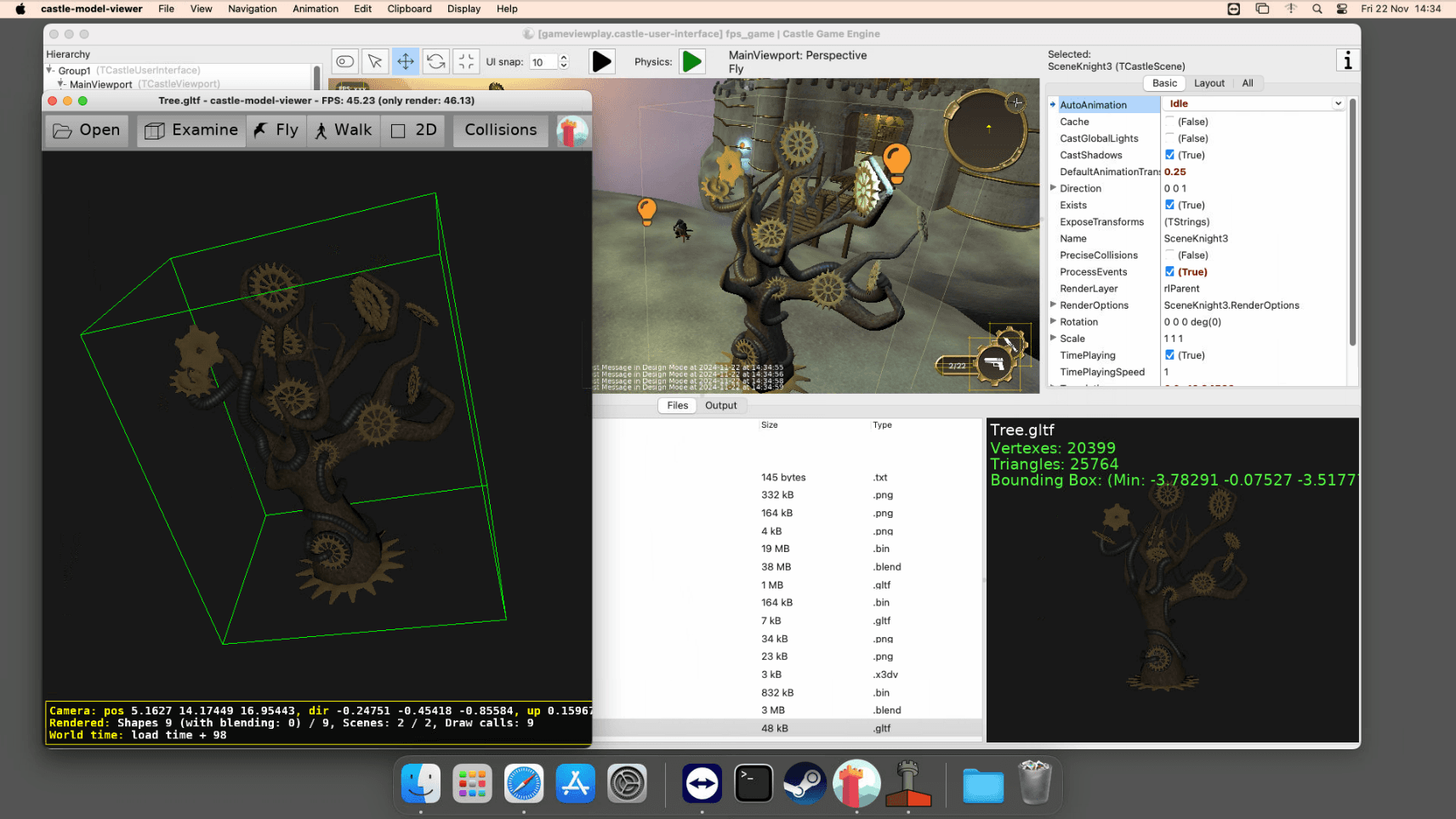
Task: Switch to the Layout tab
Action: [x=1209, y=82]
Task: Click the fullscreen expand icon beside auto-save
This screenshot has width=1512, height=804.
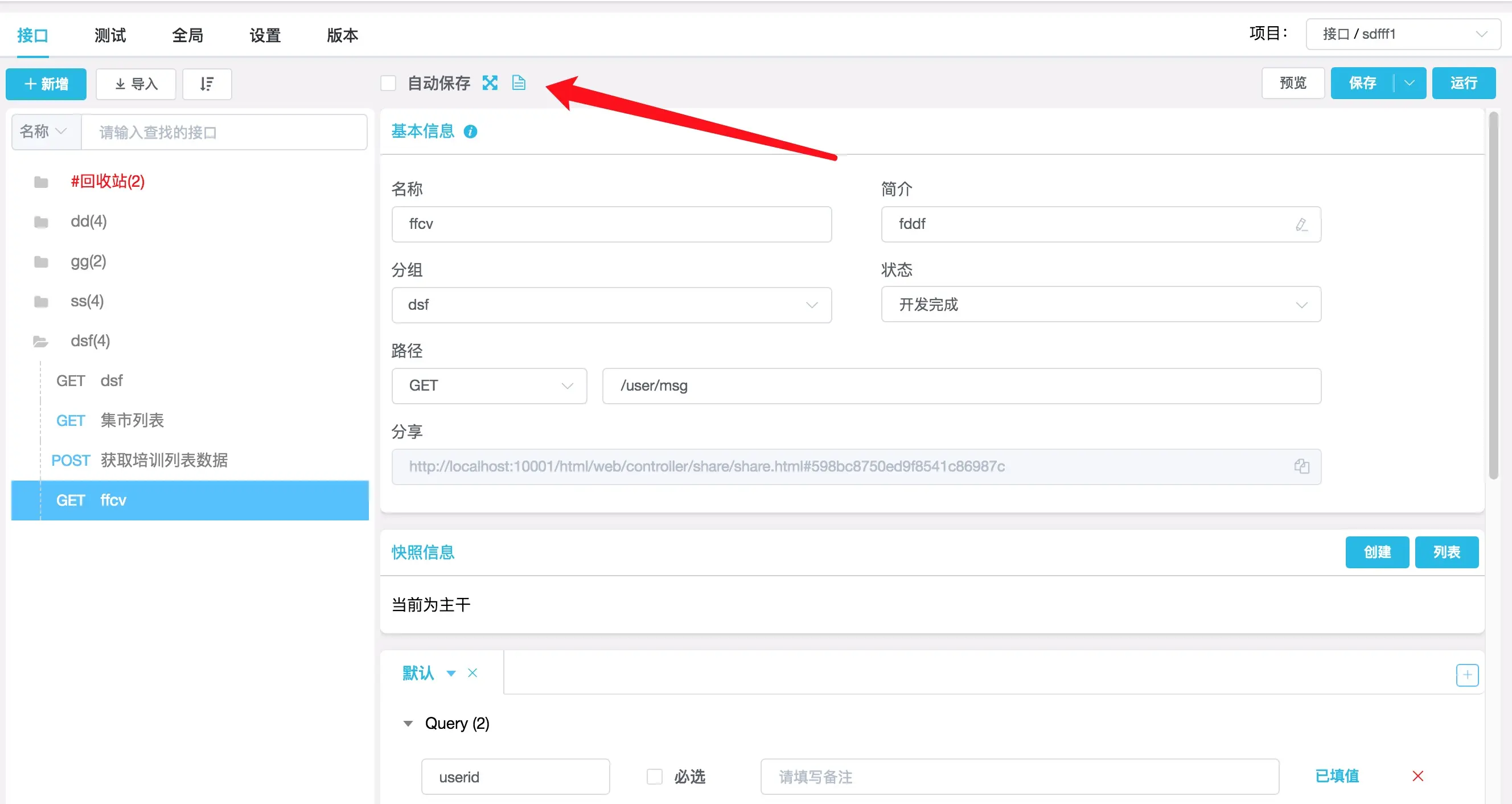Action: [x=490, y=83]
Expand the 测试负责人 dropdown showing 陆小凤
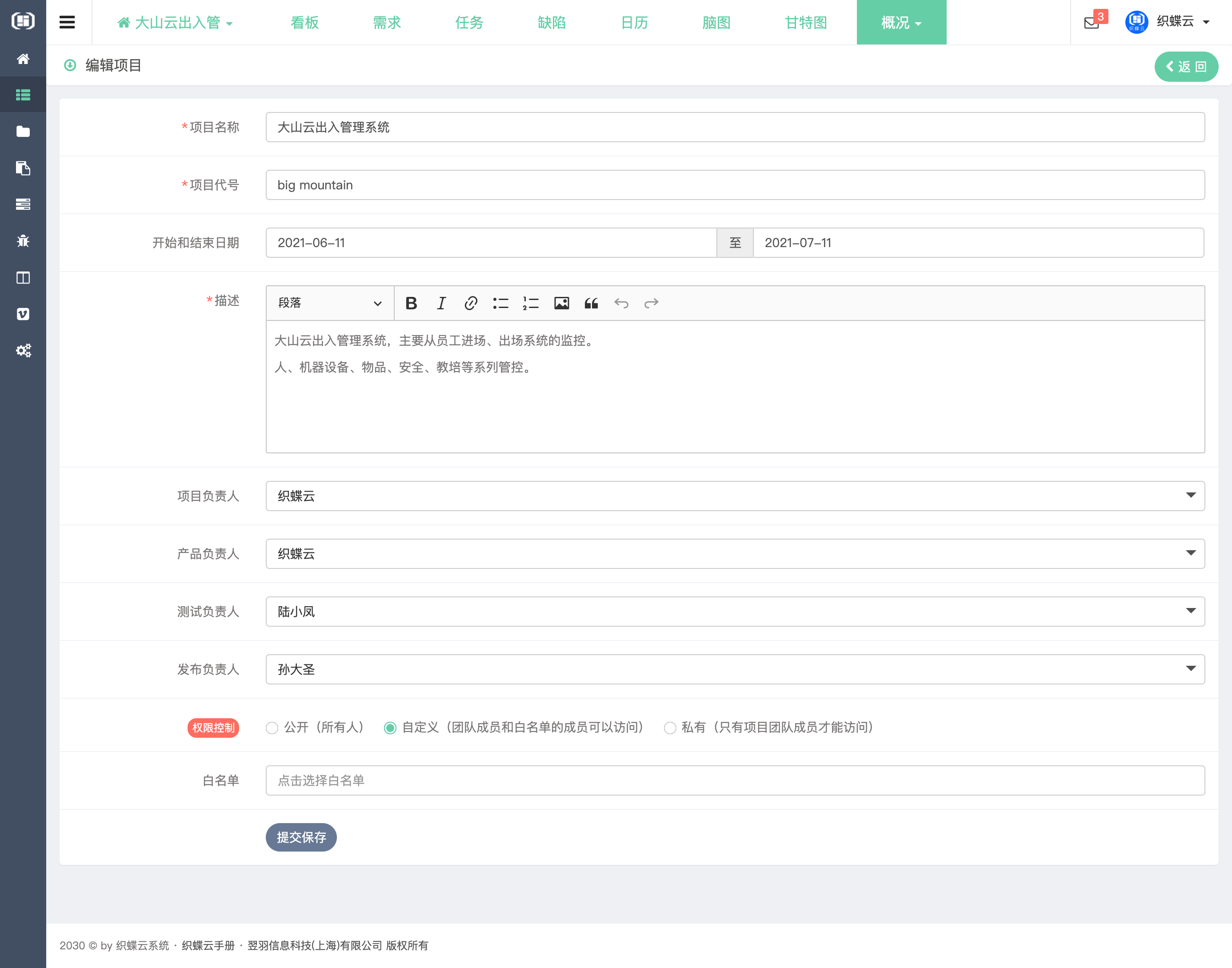 (734, 612)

* HOW TO COMPLETE THIS TASK
Copy exactly the lines from the line that contains "This screenshot has width=1512, height=804." through the last line of the records above, both ends included, but leave out the pictures.

* EXPECTED OUTPUT
This screenshot has width=1512, height=804.
Action: [x=490, y=83]
Expand the 测试负责人 dropdown showing 陆小凤
 (734, 612)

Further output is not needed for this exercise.